The government is about to sell off huge portions of student debt to corporations at a discount. It’s one more step along the road towards privatising higher education.
Words: Dan Fox
With more than 200,000 degree-educated residents, Bristol boasts a greater percentage of ex-students (46%) than most other cities. There are also around 52,000 current students at the city’s universities. Each new intake’s debt increases. Before 2012, average debt on graduation was under £25,000 per student; now it’s reckoned by the Institute for Fiscal Studies to be a whopping £44,035.

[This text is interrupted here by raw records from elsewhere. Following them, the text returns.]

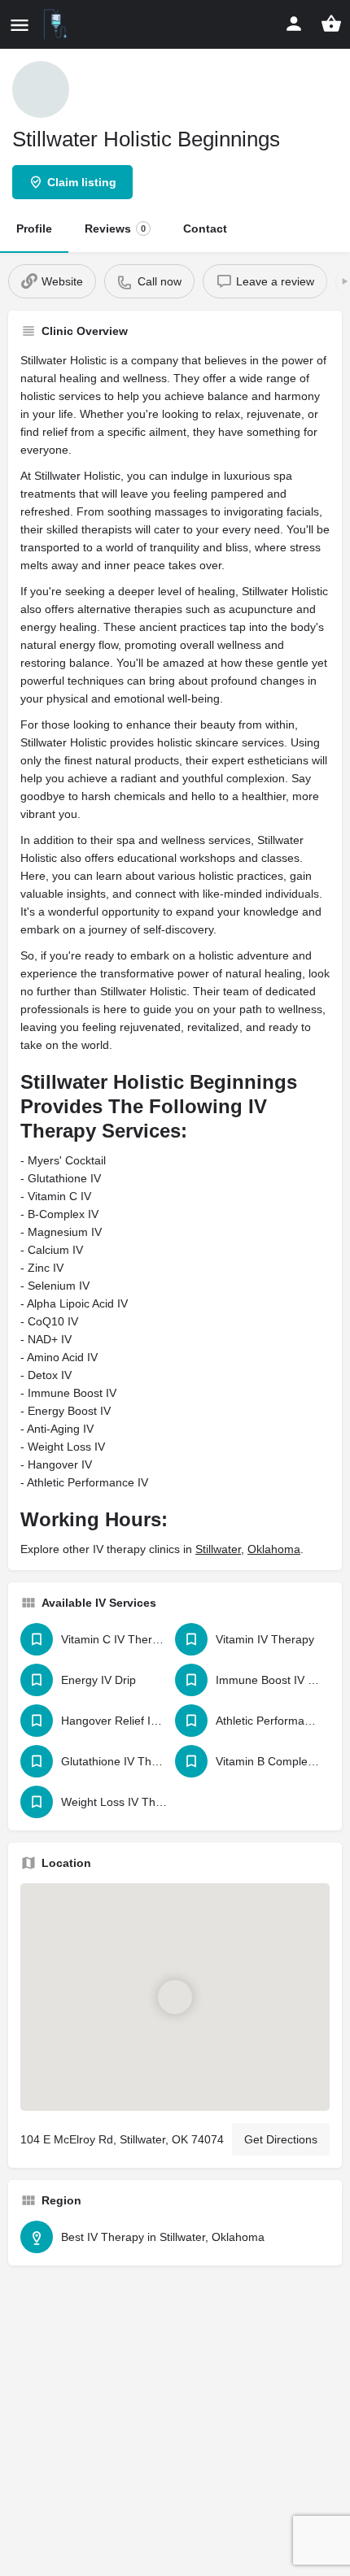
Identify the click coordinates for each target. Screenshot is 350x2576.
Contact (205, 228)
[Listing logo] (40, 89)
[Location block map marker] (175, 1996)
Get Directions (280, 2139)
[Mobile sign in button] (293, 23)
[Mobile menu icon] (19, 25)
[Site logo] (57, 24)
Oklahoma (273, 1549)
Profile (34, 228)
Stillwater (218, 1549)
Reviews (115, 228)
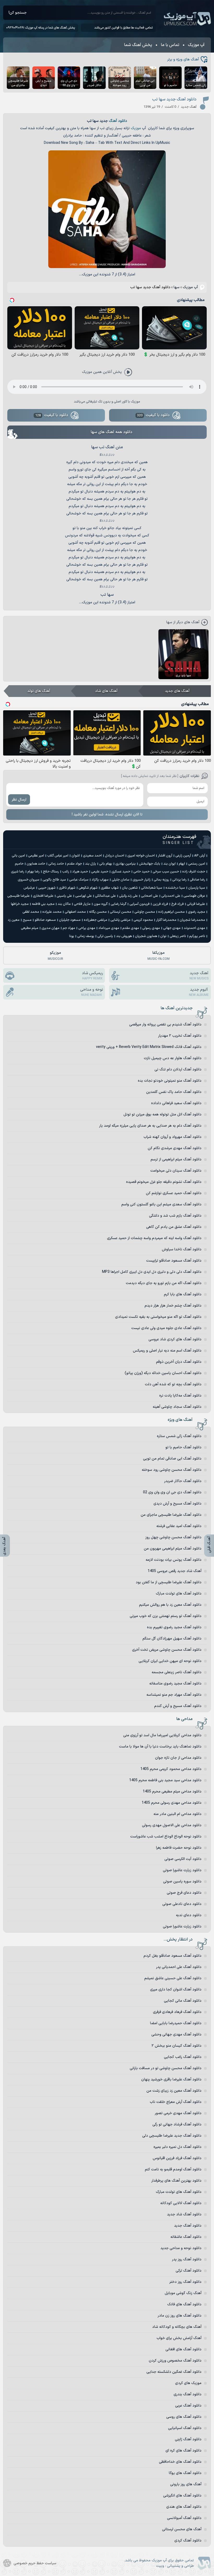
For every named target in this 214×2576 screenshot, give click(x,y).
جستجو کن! (18, 12)
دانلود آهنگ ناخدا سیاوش (181, 1249)
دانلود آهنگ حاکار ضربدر (182, 1481)
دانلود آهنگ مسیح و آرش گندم (177, 1706)
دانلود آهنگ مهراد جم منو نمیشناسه (173, 1695)
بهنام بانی (105, 863)
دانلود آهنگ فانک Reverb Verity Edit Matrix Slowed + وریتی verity (148, 1047)
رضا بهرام (33, 871)
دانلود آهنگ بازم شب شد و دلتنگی (175, 1215)
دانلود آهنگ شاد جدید (184, 2214)
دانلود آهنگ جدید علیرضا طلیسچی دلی (171, 2135)
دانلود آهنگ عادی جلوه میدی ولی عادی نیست (166, 1328)
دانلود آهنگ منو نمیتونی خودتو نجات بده (169, 1080)
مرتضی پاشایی (120, 920)
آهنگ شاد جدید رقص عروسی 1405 (174, 1571)
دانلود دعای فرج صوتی (184, 1893)
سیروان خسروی (28, 879)
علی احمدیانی (170, 896)
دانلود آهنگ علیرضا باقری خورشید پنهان (171, 2079)
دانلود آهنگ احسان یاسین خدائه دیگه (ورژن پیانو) (163, 1373)
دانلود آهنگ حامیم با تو (183, 1447)
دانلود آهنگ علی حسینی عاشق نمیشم (172, 1978)
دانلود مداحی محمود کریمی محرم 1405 (170, 1769)
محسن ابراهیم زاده (171, 912)
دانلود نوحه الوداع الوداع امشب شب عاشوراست (165, 1836)
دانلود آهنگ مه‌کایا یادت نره (180, 1395)
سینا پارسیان (196, 887)
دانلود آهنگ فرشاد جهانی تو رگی (176, 2124)
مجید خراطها (20, 904)
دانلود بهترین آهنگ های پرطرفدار (176, 2180)
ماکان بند (64, 904)
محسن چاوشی (144, 912)
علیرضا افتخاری (43, 896)
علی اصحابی (149, 896)
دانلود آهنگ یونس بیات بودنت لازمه (173, 1560)
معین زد (14, 920)
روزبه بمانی (161, 879)
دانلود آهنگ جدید (187, 2225)
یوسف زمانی (85, 936)
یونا (71, 936)
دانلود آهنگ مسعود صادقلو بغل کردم (172, 1956)
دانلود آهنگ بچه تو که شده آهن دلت (173, 1384)
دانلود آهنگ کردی (187, 2540)
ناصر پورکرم (197, 936)
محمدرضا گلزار (166, 920)
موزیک (136, 128)
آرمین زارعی (183, 855)
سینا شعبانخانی (151, 887)
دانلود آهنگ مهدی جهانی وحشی (176, 2034)
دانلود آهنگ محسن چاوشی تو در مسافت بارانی (165, 2068)
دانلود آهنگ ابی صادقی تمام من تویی (172, 1458)
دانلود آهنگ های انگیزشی (182, 2495)
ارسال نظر (19, 799)
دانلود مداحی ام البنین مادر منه (177, 1814)
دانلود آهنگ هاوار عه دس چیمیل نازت (172, 1058)
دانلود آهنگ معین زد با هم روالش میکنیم (170, 1605)
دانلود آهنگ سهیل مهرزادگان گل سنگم (171, 1638)
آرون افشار (165, 855)
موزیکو (55, 955)
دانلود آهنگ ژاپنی (188, 2439)
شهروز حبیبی (47, 887)
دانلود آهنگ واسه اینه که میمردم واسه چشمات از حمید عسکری (154, 1238)
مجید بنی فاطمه (43, 904)
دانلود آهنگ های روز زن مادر (179, 2315)
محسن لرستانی (120, 912)
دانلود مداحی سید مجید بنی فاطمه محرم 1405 (165, 1780)
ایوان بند (169, 863)
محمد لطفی (30, 912)
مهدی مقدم (130, 928)
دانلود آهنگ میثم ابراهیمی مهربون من (172, 1548)
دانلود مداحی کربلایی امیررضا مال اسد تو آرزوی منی (162, 1735)
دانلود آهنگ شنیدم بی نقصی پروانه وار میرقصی (165, 1024)
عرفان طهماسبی (194, 896)
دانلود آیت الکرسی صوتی (182, 1859)
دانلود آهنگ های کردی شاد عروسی (174, 1339)
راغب (65, 871)
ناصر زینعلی (178, 936)
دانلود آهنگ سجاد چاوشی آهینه (177, 1407)
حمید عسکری (120, 871)
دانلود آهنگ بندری (187, 2394)
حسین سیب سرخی (166, 871)
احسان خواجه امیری (141, 855)
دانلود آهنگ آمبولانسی (184, 2518)
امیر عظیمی (36, 855)
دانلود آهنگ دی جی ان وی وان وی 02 (172, 1492)
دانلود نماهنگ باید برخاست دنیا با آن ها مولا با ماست (160, 1746)
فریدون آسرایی (139, 904)
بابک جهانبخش (149, 863)
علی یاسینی (64, 896)
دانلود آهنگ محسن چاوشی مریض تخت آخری (166, 1650)
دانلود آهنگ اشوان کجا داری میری (175, 1989)
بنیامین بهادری (125, 863)
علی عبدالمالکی (105, 896)
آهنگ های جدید (177, 691)
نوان (163, 936)
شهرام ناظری (67, 887)
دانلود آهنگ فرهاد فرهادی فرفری (177, 2012)
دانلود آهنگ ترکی (188, 2270)
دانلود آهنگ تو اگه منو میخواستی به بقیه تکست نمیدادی (158, 1317)
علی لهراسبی (83, 896)
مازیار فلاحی (82, 904)
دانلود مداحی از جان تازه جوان (178, 1758)
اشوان (76, 855)
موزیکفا (158, 955)
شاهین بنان (130, 887)
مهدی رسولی (151, 928)
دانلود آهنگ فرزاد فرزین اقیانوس (177, 2158)
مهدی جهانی (172, 928)
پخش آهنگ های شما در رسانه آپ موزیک (50, 27)
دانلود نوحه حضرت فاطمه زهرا (178, 1848)
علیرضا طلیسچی (18, 896)
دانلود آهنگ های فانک (184, 2304)
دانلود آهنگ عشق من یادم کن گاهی (173, 1227)
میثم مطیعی (29, 928)
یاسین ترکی (105, 936)
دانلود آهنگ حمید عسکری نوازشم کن (173, 1193)
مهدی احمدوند (194, 928)
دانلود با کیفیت (153, 415)
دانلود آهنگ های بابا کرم (182, 1294)
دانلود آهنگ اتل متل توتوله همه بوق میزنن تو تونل (162, 1114)
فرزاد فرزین (160, 904)
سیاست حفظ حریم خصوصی (35, 2563)
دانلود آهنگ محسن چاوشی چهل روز (173, 1537)
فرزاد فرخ (177, 904)
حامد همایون (36, 863)
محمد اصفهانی (75, 912)
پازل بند (90, 863)
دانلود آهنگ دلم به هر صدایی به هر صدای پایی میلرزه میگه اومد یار (150, 1125)
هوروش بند (124, 936)
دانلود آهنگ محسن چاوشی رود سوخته (171, 1470)
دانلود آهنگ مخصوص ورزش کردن (175, 2360)
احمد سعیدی (92, 855)
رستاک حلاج (51, 871)
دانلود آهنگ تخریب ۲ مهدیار (179, 1036)
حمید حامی (141, 871)
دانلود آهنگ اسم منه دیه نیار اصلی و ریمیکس (167, 1350)
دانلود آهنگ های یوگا (185, 2473)
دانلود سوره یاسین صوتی (182, 1881)
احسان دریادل (114, 855)
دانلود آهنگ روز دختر (185, 2282)
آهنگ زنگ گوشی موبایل (183, 2293)
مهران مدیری (50, 928)
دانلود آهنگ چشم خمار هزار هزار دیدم (173, 1305)
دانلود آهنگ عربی (188, 2405)
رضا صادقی (197, 879)
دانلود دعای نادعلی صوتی (181, 1904)
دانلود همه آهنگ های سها (111, 432)
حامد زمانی (56, 863)
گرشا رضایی (118, 904)
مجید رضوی (196, 912)
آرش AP (199, 855)
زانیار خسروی (142, 879)
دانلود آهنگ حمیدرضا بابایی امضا (175, 2023)
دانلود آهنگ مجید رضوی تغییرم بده (174, 1627)
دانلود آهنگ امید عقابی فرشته (178, 1526)
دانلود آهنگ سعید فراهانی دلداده (176, 1103)
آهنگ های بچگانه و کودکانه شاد (176, 2327)
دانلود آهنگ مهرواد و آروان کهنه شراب (172, 1137)
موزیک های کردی (188, 2383)
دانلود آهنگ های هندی (183, 2507)
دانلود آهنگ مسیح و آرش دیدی (177, 1503)
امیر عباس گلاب (57, 855)
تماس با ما (170, 45)
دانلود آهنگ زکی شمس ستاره (179, 1436)
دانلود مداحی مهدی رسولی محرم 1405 (171, 1803)
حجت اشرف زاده (193, 871)
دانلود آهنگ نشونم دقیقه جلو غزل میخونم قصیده (163, 1182)
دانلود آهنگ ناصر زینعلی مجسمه (176, 1672)
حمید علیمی (99, 871)
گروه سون (101, 904)
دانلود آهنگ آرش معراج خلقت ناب (175, 2102)
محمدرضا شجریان (192, 920)
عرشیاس (29, 887)
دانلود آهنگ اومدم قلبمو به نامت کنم (173, 2169)
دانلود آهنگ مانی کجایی (182, 2001)
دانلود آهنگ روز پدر (186, 2259)
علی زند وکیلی (128, 896)
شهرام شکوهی (88, 887)
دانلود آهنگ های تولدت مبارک (178, 1593)
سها (177, 287)
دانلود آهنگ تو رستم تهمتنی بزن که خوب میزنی (165, 1616)
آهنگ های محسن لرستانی (181, 2529)
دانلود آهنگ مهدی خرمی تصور (178, 2113)
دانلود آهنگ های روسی (183, 2417)
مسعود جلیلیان (70, 920)
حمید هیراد (80, 871)
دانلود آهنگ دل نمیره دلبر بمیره (177, 2147)
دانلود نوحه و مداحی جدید (180, 2248)
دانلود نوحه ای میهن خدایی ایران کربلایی (170, 1661)
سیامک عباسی (78, 879)
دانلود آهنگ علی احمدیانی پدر (178, 1967)
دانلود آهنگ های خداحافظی (180, 2462)
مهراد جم (69, 928)
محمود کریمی (143, 920)
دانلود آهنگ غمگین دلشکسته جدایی (173, 2372)
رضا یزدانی (179, 879)
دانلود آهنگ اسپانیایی (184, 2428)
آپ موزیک (187, 19)
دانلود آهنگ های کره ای (183, 2450)
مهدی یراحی (86, 928)
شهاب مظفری (110, 887)
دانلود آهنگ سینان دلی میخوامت (175, 1170)
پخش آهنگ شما (138, 45)
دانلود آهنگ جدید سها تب (174, 99)
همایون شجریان (146, 936)
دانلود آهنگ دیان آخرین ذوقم (178, 1362)
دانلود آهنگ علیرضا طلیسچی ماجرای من (171, 1515)
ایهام (182, 863)
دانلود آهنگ (118, 121)
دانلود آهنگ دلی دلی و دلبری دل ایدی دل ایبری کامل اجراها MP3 (151, 1272)
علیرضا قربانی (196, 904)
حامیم (19, 863)
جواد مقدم (74, 863)
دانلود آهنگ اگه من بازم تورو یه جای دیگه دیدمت (163, 1283)
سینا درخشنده (175, 887)
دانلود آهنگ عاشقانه (185, 2237)
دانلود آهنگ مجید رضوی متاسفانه (175, 1683)
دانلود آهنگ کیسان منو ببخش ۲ (176, 2046)
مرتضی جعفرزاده (95, 920)
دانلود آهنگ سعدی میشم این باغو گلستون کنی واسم (161, 1204)
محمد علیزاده (52, 912)
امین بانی (18, 855)
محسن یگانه (98, 912)
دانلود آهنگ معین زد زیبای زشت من (173, 2090)
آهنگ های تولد (38, 691)
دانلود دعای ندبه (188, 1915)
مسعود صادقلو (45, 920)
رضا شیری (17, 871)
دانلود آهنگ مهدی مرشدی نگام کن (174, 1148)
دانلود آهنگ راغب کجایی (182, 2057)
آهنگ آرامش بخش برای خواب (179, 2338)
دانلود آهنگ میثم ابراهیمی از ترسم (176, 1159)
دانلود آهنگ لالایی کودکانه (180, 2203)
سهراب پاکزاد (100, 879)
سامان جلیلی (120, 879)
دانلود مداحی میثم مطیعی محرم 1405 (172, 1791)
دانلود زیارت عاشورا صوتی (182, 1870)
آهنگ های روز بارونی (185, 2484)
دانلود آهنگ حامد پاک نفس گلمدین (173, 1092)
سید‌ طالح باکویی (54, 879)
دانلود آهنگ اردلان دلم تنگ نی (177, 1069)
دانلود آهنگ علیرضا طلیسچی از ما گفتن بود (168, 1582)
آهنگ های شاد (106, 691)
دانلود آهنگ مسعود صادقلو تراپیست (173, 1260)
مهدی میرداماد (108, 928)
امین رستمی (196, 863)
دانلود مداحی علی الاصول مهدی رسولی (171, 1825)
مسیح (27, 920)
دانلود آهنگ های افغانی (183, 2349)
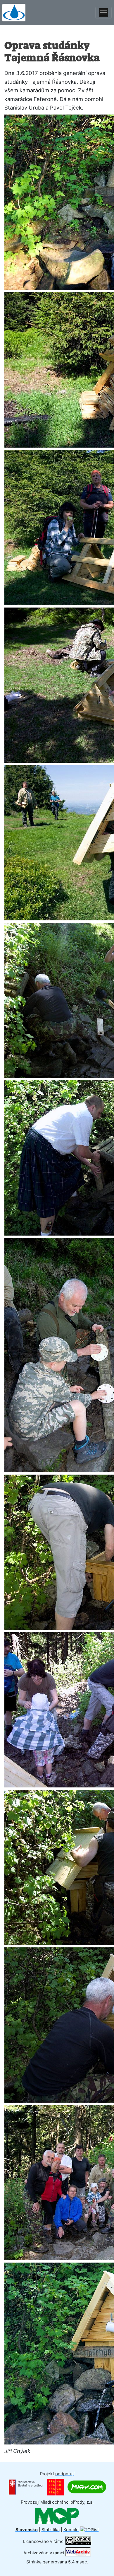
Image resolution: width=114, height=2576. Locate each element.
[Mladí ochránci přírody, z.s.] (57, 2516)
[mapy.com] (86, 2486)
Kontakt (71, 2529)
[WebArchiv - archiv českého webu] (78, 2552)
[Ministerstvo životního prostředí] (26, 2486)
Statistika (51, 2529)
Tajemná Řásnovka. (53, 82)
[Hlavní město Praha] (55, 2486)
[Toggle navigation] (103, 12)
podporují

If you’re a graduate, you probably prefer not to think about this. Repayments usually come straight out of your wages and the money goes to HMRC, via the Student Loans Company, to pay for schools, roads, the NHS and so on. The SLC paid your university the tuition fees when you started; it administers the repayments when you leave.
But whether you’re a graduate or not, the deal just changed in favour of corporations, and at our expense. Student loans are in the process of being sold off to banks to be traded as ‘securitised assets’. No longer will your student loan repayments go towards the state institutions most of us value. Now they will go to banks like Credit Suisse, Lloyds and JP Morgan, or whichever corporate investor owns your debt at that time. Put simply, private companies will profit hugely from UK higher education.
How is this happening?
Understanding how exactly this all works is difficult – in fact, boring or confusing the public could well be part of the government’s strategy in how it makes these sorts of unpopular announcements.
But the devil is in the detail. Unlike previous selloffs of student loan debt, which had a fixed value, the latest one is made up of loans that are income-dependent, and no one has any real idea what they’re worth. That factor is hardly likely to improve the package’s sale price.
The debts of students who completed their degrees in 2002-2006 make up the first batch being sold off in an auction of all student debt up to 2012. That first batch’s face value is £4bn, with a total of £12bn predicted to be raised by the exchequer over the next few years – but these are rather meaningless figures.
What matters in a loan is the amount reasonably expected to be repaid. Obviously, as time passes, more repayments come in to HMRC. Although these fluctuate with the economy, unemployment levels, wage levels and so on, they represent a long-term and growing – albeit unpredictable – income for the country.
And that’s why it’s crucial we care: the government intends to sell off a huge chunk of the country’s future income at a price discounted to the point where banks will buy them. Yes, no one quite knows what they’re worth, but what that means for the banks is a huge discount.
Jo Johnson, minister for universities, science, research and innovation said in the announcement in February: “The government’s policy is to sell assets where it is value for money to do so and where there is no policy reason to continue to own them.” The key phrase is ‘value for money’. In simple terms, ask yourself: what investor would buy anything of uncertain value unless it is very cheap?
The government will say it’s a great deal when the final announcement is made (after deals behind closed doors), but this will just be hogwash. The student loan book will only sell at all if it is hugely discounted. Banks are not stupid. It’s obvious economics.
A bad deal
Financial journalists from the Financial Times to the Economist all state it will represent a bad deal for taxpayers. Bristol Students’ Union is against it, saying it is “a short-termist approach to state finances – swapping long term loan interest payments that should be invested into public services for smaller short-term cash injections.” Nationally 64% of the population, graduate or not, are against it. So why is it going ahead?
There is only one reason to make such a bad deal: because short-term cash is valued over long-term income. As Johnson stated pretty clearly, the Tories are aiming to sell off public assets wherever possible. (And it’s not only the Conservatives: Gordon Brown famously sold off tonnes of the country’s gold reserves at a terrible price. He also enacted the first student debt selloff in 1998, which lost the public purse £240 million – and created the means by which the current process is happening.)
Ideological motivations aside, this scandalous deal highlights an age-old structural problem in British politics: the short election cycle favours discounted asset selloffs over long term investments. It’s bankers who rake in the chips. That needs to be fixed, no matter which party is in power.
But the Tories do seem on a one-way street to privatising education; student debt is merely one aspect. The scrapping of the last maintenance grants last year and the increase of maximum debt amounts for students are all incremental steps along the same path. By using the now familiar strategy of making non-headline-grabbing, rather dull-sounding changes that few fully understand, they are leading us towards the US system of private, for-profit education.
Student Loans in the UK
Students in the UK used to receive grants for their higher education, but this changed to loans in 1990. In 1998, the government introduced a new method of repayment: Income Contingent Repayments (ICRs). This type of loan meant that students paid 9% on all earnings above a threshold (currently £21,000) after leaving university. It is an unusual type of loan because the amount repaid has nothing to do with the amount loaned – instead it is based solely on income. Furthermore, the government has always said that if a graduate doesn’t earn enough to pay off the debt within 30 years, the debt will be written off. It was estimated at first that 60% of graduates would completely pay off their debts, but revised estimates show that only around 25% will actually pay them off. It was always expected that these loans would lose money, so in that way, loans subsidise higher education.